「スカボローフェア」の源流を探る上では、フランシス・ジェームズ・チャイルド(Francis
James Child/1825~1896)が1882年から1898年の間に全5巻に渡って記した「The English and Scottich Popular Ballads」という編纂物を避けて通ることはできません(右写真は復刻版第1巻。アマゾンで入手可能。2004年2月現在、全5巻中第2巻まで復刻が完了している。)。
この書籍は全5巻にわたって300曲以上のイングランド・スコットランドの伝統民謡の歌詞を纏め上げており、今日に至ってもなおイギリス民謡を研究していく上で歴史的史料価値の非常に高い重要書籍です。
フランシス・ジェームズ・チャイルドは1825年にマサチューセッツ州のボストンに生まれました。貧しい家庭であったようですが、ボストンラテン学校の校長にその才能を見出され、数々の援助を受けてハーバード大学に進学しました。1851年からは同大学の修辞学におけるthe Boylston Professor に就任し、以後25年間その地位にとどまり続けました。
この「The English and Scottich Popular Ballads」は、「Child’s Ballads」とも呼ばれ、その中の作品のタイトルをあらわす方法として、当該書籍中のシリアルナンバーが用いられます。以下のリストは第1巻の収録タイトル53曲の一覧ですが、「Child #2」といったら「The Elfin Knight」を指します。

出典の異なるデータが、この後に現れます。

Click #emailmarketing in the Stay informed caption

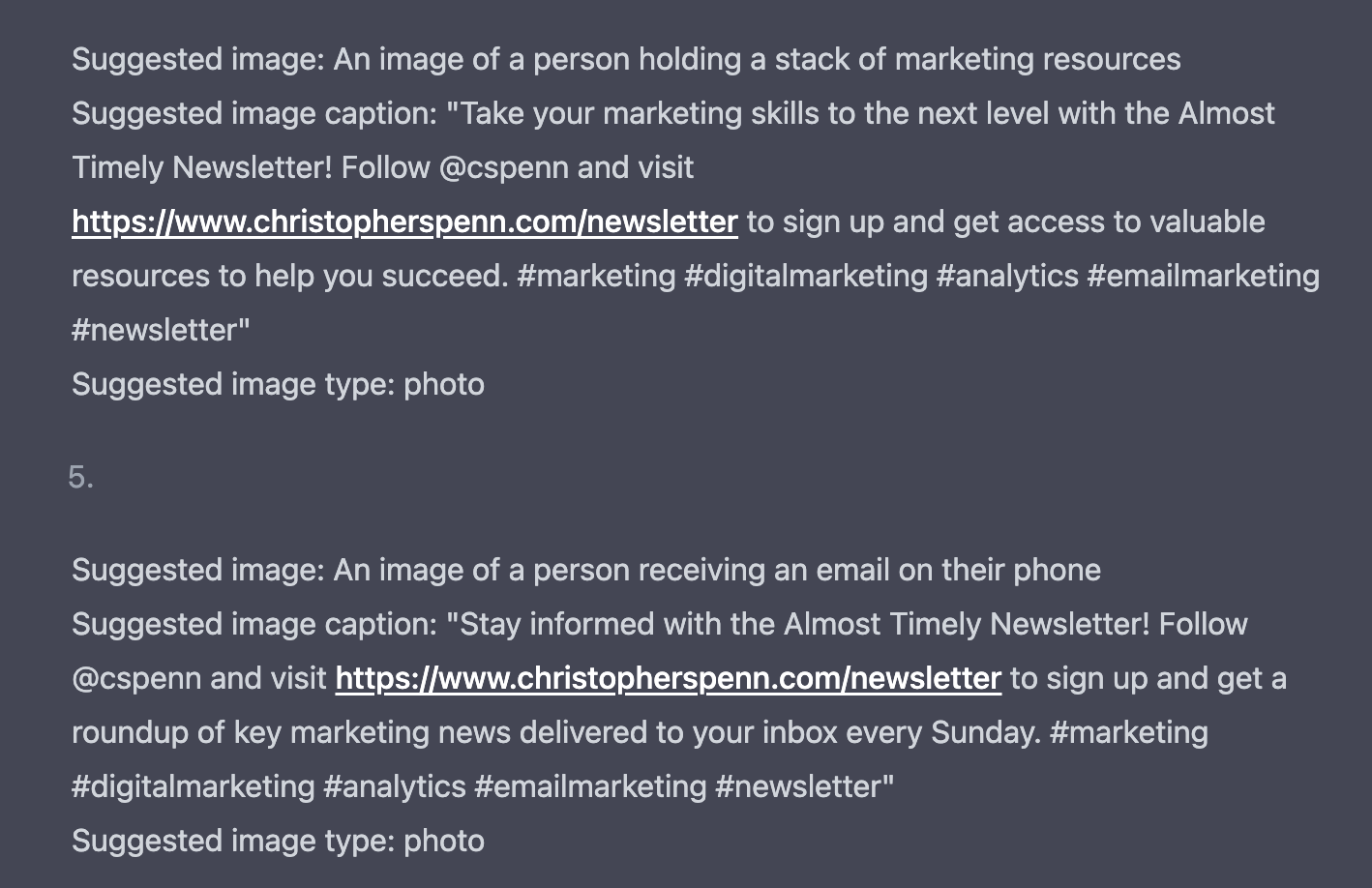590,787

「The English and Scottich Popular Ballads Volume I 」
Volume I: 1-53
#1: Riddles Wisely Expounded
#2: The Elfin Knight
#3: The Fause Knight on the Road
#4: Lady Isabel and the Elf Knight
#5: Gil Brenton
#6: Willie's Lady
#7: Earl Brand
#8: Erlinton
#9: The Fair Flower of Northumberland
#10: The Twa Sisters
#11: The Cruel Brother
#12: Lord Randal
#13: Edward
#14: Babylon or The Bonnie Banks o Fordie
#15: Leesome Brand
#16: Sheath and Knife
<以下割愛>
「スカボローフェア」の原曲とされている曲は、上述の「The English and Scottich Popular Ballads」の第1巻のどこかに収録されているのですが、それがどの曲かについては、次のページ以降で解説したいと思います。
なお、晩年のフランシス・ジェームズ・チャイルドは、痛風やリウマチを患っており、さらに1893年の移動中の事故がきっかけで体は衰弱していき、「The English and Scottich Popular Ballads」の5巻目をほぼ纏め上げたところで、1896年の9月に享年71歳で亡くなっています。